*What is required*: Could you output, word for word, only the lines from the line with "You are a GUI" to the end of the entries, including both ends? Omit the pictures.

*Material provided*:
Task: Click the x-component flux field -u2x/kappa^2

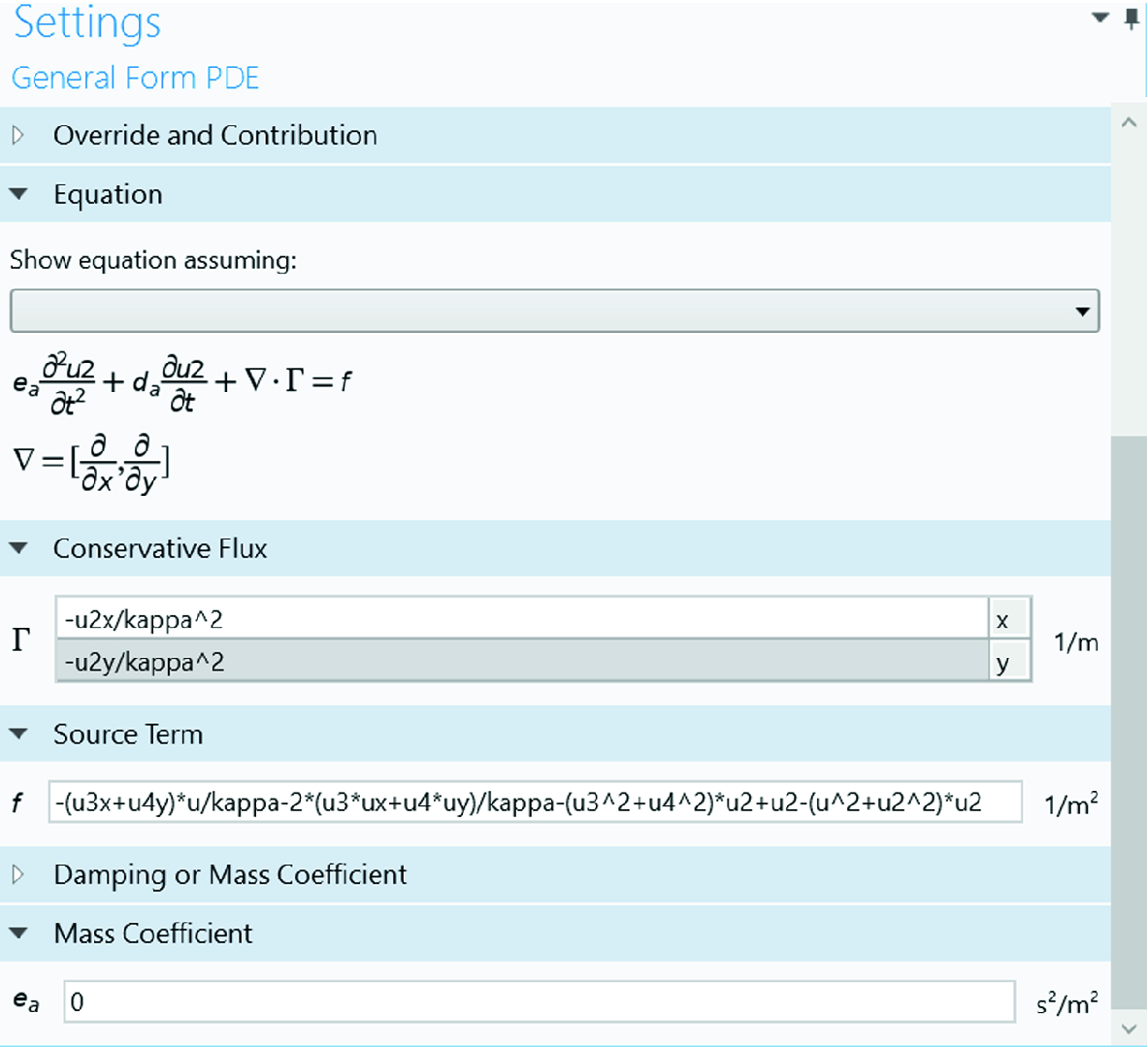Action: (x=522, y=619)
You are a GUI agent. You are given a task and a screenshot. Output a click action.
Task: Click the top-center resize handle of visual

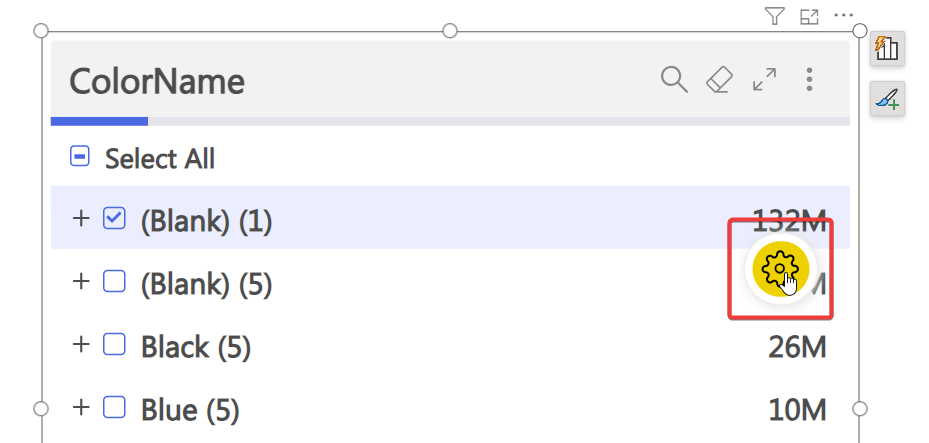coord(450,31)
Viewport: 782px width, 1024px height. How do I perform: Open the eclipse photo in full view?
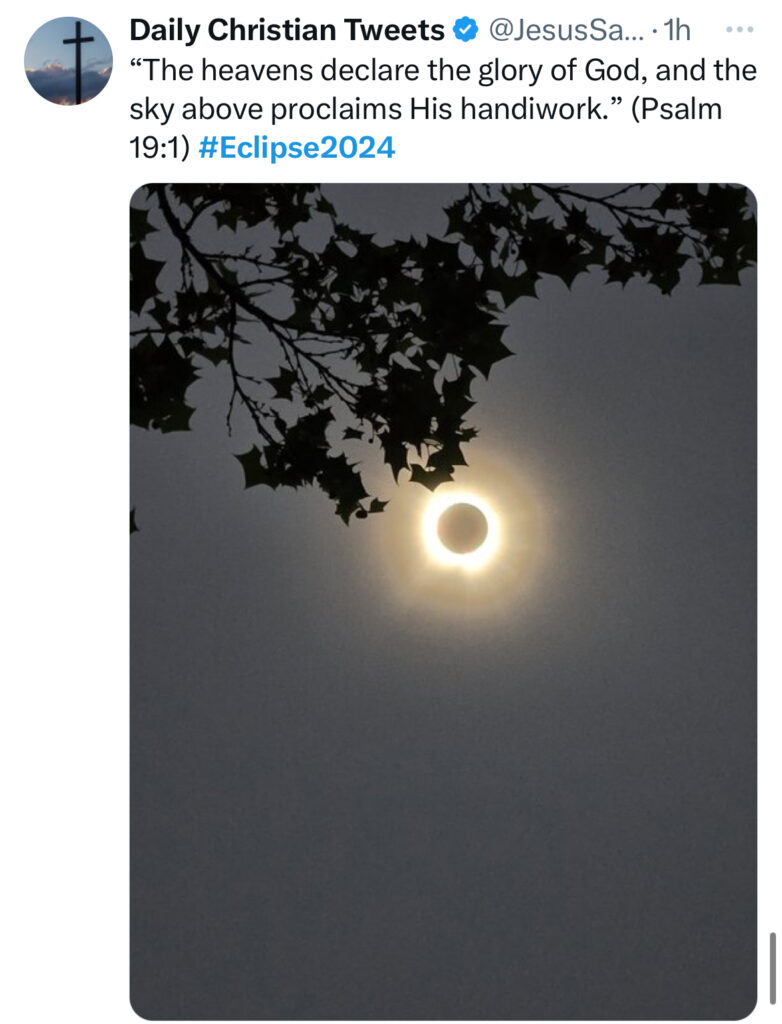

*Output for this task*:
You are a GUI agent. You are given a task and a screenshot. Output a click action.
Task: Click the top-center resize handle of visual

coord(450,31)
Viewport: 782px width, 1024px height. How do I perform: Open the eclipse photo in full view?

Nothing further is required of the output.